Nueva especie de roedor fósil: Josephoartigasia monesi

A principios del mes de enero de 2008, la noticia del descubrimiento del roedor más grande de todos los tiempos repercutió inmediatamente en los medios de prensa internacionales quizás como ninguna otra noticia científica en la historia de nuestro país. Seguramente la familiaridad que todas las personas tienen con los roedores y el gigantesco tamaño de la especie descrita fueron los principales causantes de este gran  interés mediático.
En el trabajo titulado “The largest fossil rodent” publicado en la revista científica británica
Proceedings of the Royal Society of London por Andrés Rinderknecht y R. Ernesto Blanco se reporta el hallazgo de un cráneo casi completo de 4 millones de años de antigüedad de una nueva especie de roedor: Josephoartigasia monesi.
Este hallazgo proviene del Departamento de San José y fue realizado por un paleontólogo aficionado (Sergio Viera) quien lo donó al Museo Nacional de Historia Natural y Antropología (MUNHINA) hace unos 20 años. Pese a la importancia de la pieza, este fósil permaneció sin ser estudiado hasta el 2006, año en que el paleontólogo A. Rinderknecht comenzara su estudio; seguramente la falta de presupuesto, el casi nulo apoyo de las entidades gubernamentales y la falta de personal científico trabajando en el MUNHINA fueron obstáculos insalvables para realizar este tipo de investigaciones.
Afortunadamente con la asunción de nuevas autoridades y la contratación de personal científico esta realidad ha ido cambiando paulatinamente con resultados muy alentadores para la ciencia y la cultura nacional.
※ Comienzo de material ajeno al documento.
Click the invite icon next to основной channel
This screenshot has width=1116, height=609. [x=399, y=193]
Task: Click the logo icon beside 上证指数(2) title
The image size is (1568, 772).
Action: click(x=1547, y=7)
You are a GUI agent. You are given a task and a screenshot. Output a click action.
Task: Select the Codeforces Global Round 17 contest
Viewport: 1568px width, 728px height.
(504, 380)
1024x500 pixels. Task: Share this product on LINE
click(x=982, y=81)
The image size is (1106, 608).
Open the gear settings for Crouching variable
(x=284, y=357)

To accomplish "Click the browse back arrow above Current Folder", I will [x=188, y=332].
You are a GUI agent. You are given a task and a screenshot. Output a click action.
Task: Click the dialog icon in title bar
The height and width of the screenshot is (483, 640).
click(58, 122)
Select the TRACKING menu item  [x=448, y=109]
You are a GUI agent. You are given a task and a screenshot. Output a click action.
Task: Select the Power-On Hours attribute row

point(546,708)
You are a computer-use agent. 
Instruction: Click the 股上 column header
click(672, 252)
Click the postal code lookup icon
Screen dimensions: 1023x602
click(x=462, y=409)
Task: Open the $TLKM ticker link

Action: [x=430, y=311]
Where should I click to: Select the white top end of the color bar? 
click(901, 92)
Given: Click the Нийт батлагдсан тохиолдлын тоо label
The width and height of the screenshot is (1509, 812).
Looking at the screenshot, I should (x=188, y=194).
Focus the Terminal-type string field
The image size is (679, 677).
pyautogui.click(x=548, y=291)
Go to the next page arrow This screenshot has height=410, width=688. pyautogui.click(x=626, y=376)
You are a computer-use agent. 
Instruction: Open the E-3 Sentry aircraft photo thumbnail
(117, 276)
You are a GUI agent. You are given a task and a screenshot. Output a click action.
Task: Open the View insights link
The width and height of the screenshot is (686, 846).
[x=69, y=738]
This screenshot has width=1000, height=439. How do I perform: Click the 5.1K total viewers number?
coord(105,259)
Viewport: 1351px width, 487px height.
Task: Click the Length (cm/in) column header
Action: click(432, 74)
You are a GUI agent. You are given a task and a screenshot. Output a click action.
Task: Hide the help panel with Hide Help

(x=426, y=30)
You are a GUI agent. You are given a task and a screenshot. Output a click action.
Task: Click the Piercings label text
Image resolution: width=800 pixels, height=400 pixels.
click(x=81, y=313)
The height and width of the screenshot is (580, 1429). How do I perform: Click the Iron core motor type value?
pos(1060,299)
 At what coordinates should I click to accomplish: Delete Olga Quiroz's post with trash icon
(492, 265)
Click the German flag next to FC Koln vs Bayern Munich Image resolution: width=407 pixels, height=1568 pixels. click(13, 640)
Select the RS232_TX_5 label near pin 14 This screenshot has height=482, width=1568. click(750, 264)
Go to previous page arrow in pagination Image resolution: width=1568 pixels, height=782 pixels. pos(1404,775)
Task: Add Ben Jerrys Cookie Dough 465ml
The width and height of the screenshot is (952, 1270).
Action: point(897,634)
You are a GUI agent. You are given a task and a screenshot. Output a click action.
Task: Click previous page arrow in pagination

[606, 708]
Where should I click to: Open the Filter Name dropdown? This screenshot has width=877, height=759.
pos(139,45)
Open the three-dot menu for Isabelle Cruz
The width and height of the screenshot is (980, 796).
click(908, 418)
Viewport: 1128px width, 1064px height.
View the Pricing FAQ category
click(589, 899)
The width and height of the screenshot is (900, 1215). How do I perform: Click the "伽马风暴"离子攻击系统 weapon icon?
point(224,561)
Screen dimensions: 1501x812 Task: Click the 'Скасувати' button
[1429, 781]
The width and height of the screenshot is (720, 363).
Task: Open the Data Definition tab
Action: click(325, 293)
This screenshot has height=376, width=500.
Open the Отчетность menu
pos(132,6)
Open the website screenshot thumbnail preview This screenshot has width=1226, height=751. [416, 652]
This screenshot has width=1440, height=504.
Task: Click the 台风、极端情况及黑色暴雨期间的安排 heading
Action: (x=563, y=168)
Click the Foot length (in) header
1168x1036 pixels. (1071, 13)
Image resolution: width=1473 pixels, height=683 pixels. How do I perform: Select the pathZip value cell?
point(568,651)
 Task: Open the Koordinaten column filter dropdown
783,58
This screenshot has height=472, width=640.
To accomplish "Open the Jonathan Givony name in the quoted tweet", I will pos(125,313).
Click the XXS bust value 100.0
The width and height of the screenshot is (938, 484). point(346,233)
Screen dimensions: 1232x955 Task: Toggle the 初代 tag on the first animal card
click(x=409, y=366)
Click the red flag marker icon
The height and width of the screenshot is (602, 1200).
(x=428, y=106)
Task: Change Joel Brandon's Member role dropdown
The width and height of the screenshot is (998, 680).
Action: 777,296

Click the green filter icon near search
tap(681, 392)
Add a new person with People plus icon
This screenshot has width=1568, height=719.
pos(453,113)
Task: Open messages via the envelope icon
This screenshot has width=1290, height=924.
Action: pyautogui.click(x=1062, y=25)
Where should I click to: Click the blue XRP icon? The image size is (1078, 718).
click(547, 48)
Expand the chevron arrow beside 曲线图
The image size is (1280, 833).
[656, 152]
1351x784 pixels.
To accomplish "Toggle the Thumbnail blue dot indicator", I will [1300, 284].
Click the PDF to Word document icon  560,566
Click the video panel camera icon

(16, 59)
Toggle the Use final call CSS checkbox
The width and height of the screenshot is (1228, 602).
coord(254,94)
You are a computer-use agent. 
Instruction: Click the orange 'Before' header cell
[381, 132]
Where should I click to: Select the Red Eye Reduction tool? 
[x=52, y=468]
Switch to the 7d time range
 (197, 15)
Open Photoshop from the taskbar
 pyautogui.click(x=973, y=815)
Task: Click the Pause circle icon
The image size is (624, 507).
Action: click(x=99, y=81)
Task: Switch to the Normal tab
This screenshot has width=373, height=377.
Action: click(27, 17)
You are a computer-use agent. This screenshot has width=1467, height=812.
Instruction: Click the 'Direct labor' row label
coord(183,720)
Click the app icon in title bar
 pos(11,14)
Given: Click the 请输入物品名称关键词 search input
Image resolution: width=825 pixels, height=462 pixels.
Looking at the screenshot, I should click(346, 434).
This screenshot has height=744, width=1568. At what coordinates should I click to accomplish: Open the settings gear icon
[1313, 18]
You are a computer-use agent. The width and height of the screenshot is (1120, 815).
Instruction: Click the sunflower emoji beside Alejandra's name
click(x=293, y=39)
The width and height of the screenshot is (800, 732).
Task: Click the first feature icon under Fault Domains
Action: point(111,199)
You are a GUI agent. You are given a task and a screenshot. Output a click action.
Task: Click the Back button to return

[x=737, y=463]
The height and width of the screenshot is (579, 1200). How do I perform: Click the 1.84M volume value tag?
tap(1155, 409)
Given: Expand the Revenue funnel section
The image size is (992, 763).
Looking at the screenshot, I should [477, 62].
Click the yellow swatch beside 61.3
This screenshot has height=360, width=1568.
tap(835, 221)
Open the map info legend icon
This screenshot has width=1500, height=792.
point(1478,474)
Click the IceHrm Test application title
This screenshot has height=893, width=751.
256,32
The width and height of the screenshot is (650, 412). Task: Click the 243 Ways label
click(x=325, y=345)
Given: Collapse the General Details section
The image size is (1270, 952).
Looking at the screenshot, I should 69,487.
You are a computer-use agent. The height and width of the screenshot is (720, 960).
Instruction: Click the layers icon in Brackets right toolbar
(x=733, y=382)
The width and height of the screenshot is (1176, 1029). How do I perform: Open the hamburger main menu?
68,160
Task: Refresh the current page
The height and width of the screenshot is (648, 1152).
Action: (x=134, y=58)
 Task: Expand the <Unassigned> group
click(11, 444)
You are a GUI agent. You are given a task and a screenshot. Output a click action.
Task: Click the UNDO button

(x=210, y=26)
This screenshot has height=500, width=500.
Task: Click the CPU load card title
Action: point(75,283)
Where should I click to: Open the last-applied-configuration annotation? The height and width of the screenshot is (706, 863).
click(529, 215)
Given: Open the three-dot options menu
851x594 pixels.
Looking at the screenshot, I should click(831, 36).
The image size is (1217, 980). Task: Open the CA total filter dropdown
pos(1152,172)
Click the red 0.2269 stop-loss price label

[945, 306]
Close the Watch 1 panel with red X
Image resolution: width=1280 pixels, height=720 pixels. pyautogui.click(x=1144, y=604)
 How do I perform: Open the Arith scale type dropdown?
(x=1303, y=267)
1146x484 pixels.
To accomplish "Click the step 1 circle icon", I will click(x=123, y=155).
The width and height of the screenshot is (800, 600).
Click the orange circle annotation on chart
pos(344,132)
Los dinómidos: gigantes entre gigantes:
Hoy en día existe un roedor llamado “pacarana” o falsa paca” (Dinomys branickii) que habita zonas selváticas de la región suroeste de Sudamérica.
Si bien la pacarana es uno de los roedores vivientes de mayor tamaño, con una masa corporal que alcanza los 15 kg, este roedor es el único superviviente de una familia (Dinomyidae) que en el pasado geológico tuvo una gran diversidad.
Los distintos fósiles demuestran que hasta hace unos 3 o 4 millones de años los dinómidos se encontraban distribuidos por todo el continente sudamericano; sin embargo es en esa fecha que desaparecen todos los integrantes de la familia con la única excepción de la pacarana siendo la causa de esta extinción aún desconocida por los científicos.
Hasta donde se sabe todos los dinómidos eran herbívoros y es probable que muchos de ellos (incluyendo la especie Josephoartigasia monesi) se alimentaran de hojas y frutas.
Otros roedores emparentados con los dinómidos son los carpinchos, los hámsteres y los coipos entre otros; es importante aclarar que si bien las ratas son roedores, estos últimos animales no están cercanamente emparentados con el roedor gigante.

Importancia del hallazgo:
Si bien la existencia de roedores gigantes en Sudamérica no constituye una novedad para los científicos (quienes saben de la existencia de este tipo de mamíferos desde finales del siglo XIX), la gran mayoría de los restos conocidos de estos animales eran huesos muy fragmentarios, los cuales no aportaban mucha información a los paleontólogos.
Quizás el punto más relevante de este descubrimiento sea que se trata de un cráneo completo magníficamente preservado, el cual nos brinda una gran cantidad de información que hasta el momento era desconocida por los científicos.
En efecto, del estudio de la pieza puede deducirse que tipo de dieta poseía este gigantesco roedor, como era su forma general, etc.
El otro punto de gran interés es el gran tamaño del fósil; según estudios realizados por Ernesto Blanco se estima que Josephoartigasia monesi habría alcanzado una masa corporal de unos 1000 kg; algo sorprendente si consideramos que actualmente la gran mayoría de los roedores pesan unos pocos gramos.
Por otra parte, este material permitirá realizar por primera vez estudios sobre la anatomía interna del cráneo (mediante el empleo de un tomógrafo), estudios químicos sobre los dientes a fin de establecer más en detalle el tipo de dieta, trabajos de reconstrucción muscular y mecánica de masticación, etc.

Las reconstrucciones que ilustran las imágenes fueron realizadas por Gustavo Lecuona.

Datos generales de Josephoartigasia monesi

Masa estimada: 1 tonelada.
Largo estimado (desde el hocico hasta la punta de la cola): 2,5 metros.
Altura estimada: 1,20 metros.
Dieta: Herbívoro.
Antigüedad: 4 millones de años.
Significado del nombre: Josephoartigasia en honor a José Artigas y monesi por el paleontólogo uruguayo Álvaro Mones.